Dissertations, Theses, and Capstone Projects

Articular cartilage response to an impact load: In vitro and in vivo models for traumatic joint injury.

Dejan Milentijevic, City University of New York, Graduate Center

Abstract

Limited information exists on the biological response and possible irreparable damage to cartilage from a blunt impact that does not produce subchondral bone failure, either at the time of injury or post injury. Recent clinical findings based on Magnetic Resonance Imaging (MRI) reported frequent cases of thinning and loss of articular cartilage beneath the location of osseous lesions. The mechanism of how these kinds of injuries occur is not well defined. To better understand how articular cartilage responds to joint insults below subfracture level, we developed in vitro explant impact test system and in vivo impact rabbit model to better predict which mechanical conditions (stress magnitude, stress rate) would predispose the joint to post-traumatic arthritis and which will not.;The in vitro test system was used to determine the threshold stress and stress rate that caused cell death and matrix damage in viable bovine cartilage explants at the time of impaction.

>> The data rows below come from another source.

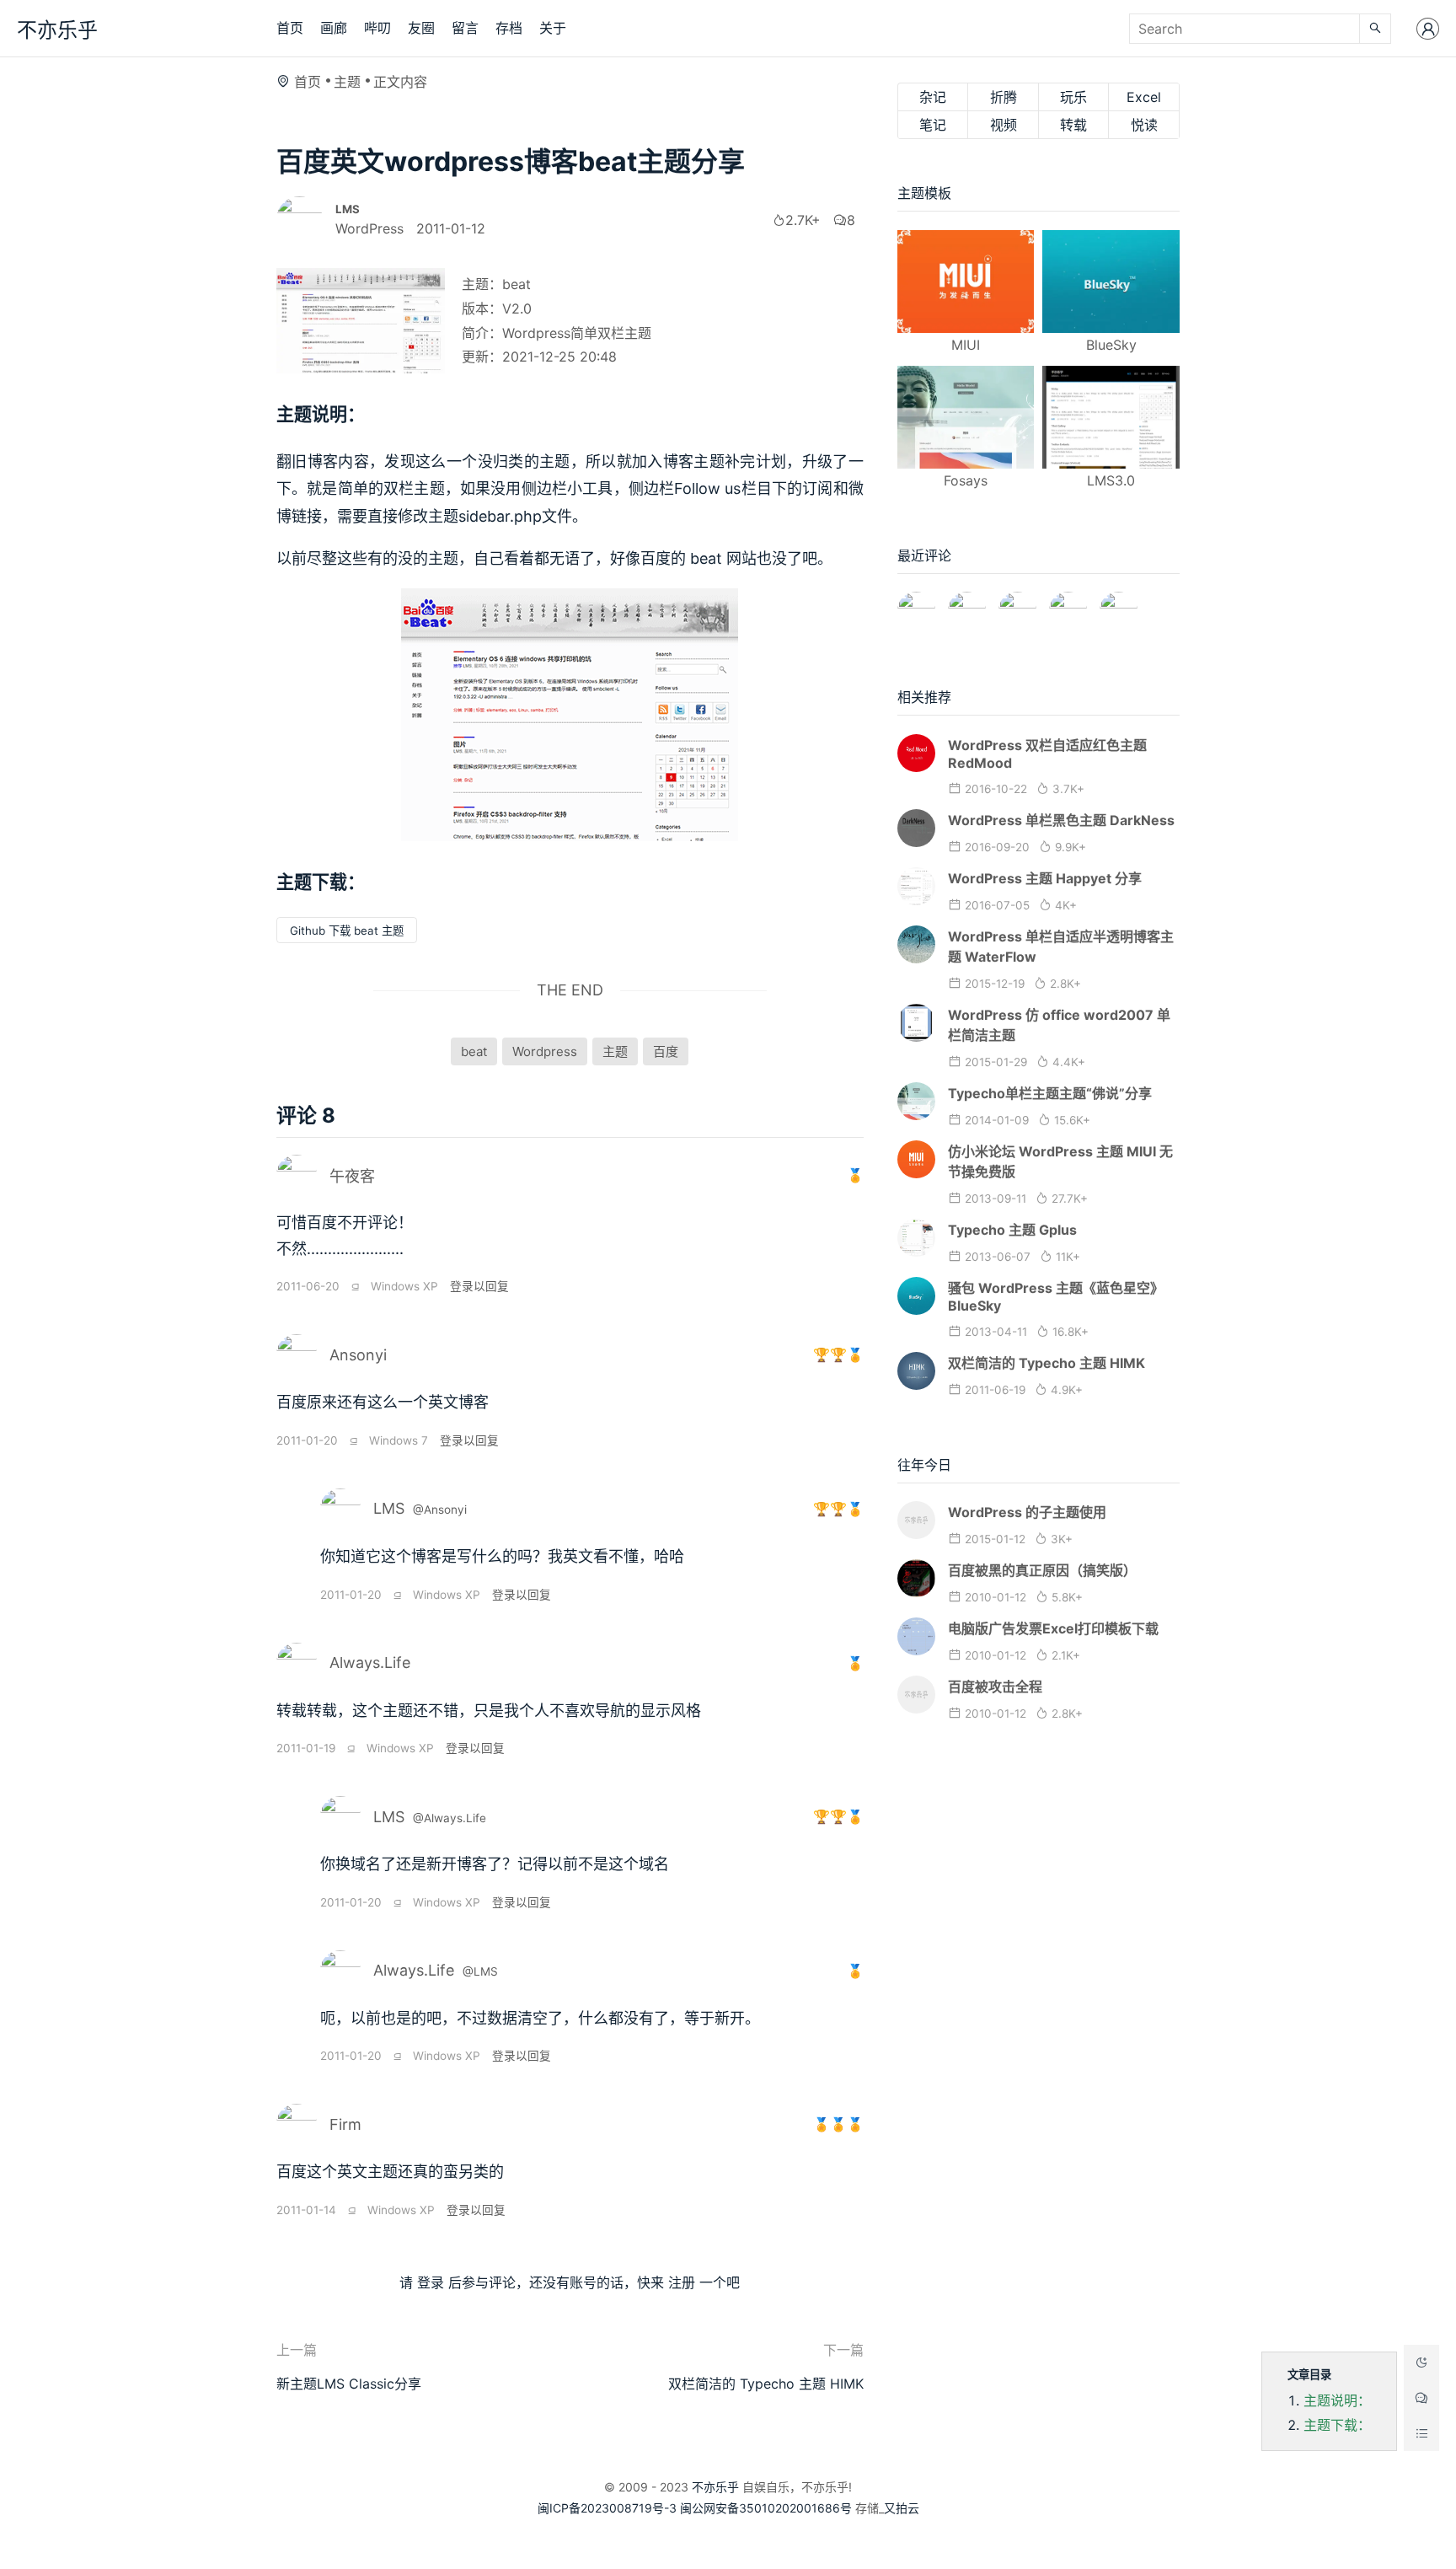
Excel (1144, 96)
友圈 (421, 27)
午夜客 (352, 1176)
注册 (681, 2282)
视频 (1003, 124)
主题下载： (1337, 2424)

The percentage of water loss and depth of cell death increased linearly with increasing magnitude of stress (10--60 MPa), while it decreased exponentially with increasing stress rate (25--1000 MPa/sec). The dynamic impact modulus of the cartilage explants increased exponentially, while their deformation decreased with increasing stress rate.;The in vivo impact test system was used to investigate the post-impact response of the articular cartilage in rabbit knees. In vitro tests were performed to determine damage to the cartilage at the time of injury. The maximum depth of chondrocyte death increased linearly with increasing stress magnitude (1--50 MPa) at a stress rate of 420 MPa. This information was used to study the in vivo response by impacting rabbits with a 35 MPa peak stress at 420 MPa/sec stress rate (sufficient to cause immediate damage) and evaluating the cartilage at 0, 1 and 3 weeks post injury. At the time of impact, the same maximum depth of cell death was reproduced. At one and three weeks post impaction, the articular cartilage showed significant arthritic changes, including matrix damage, abnormal cells, and proteoglycan loss. Visible surface damage was noted at 0 and 1 week, but not at 3 weeks. This finding poses a significant clinical problem when evaluating cartilage damage by visual inspection.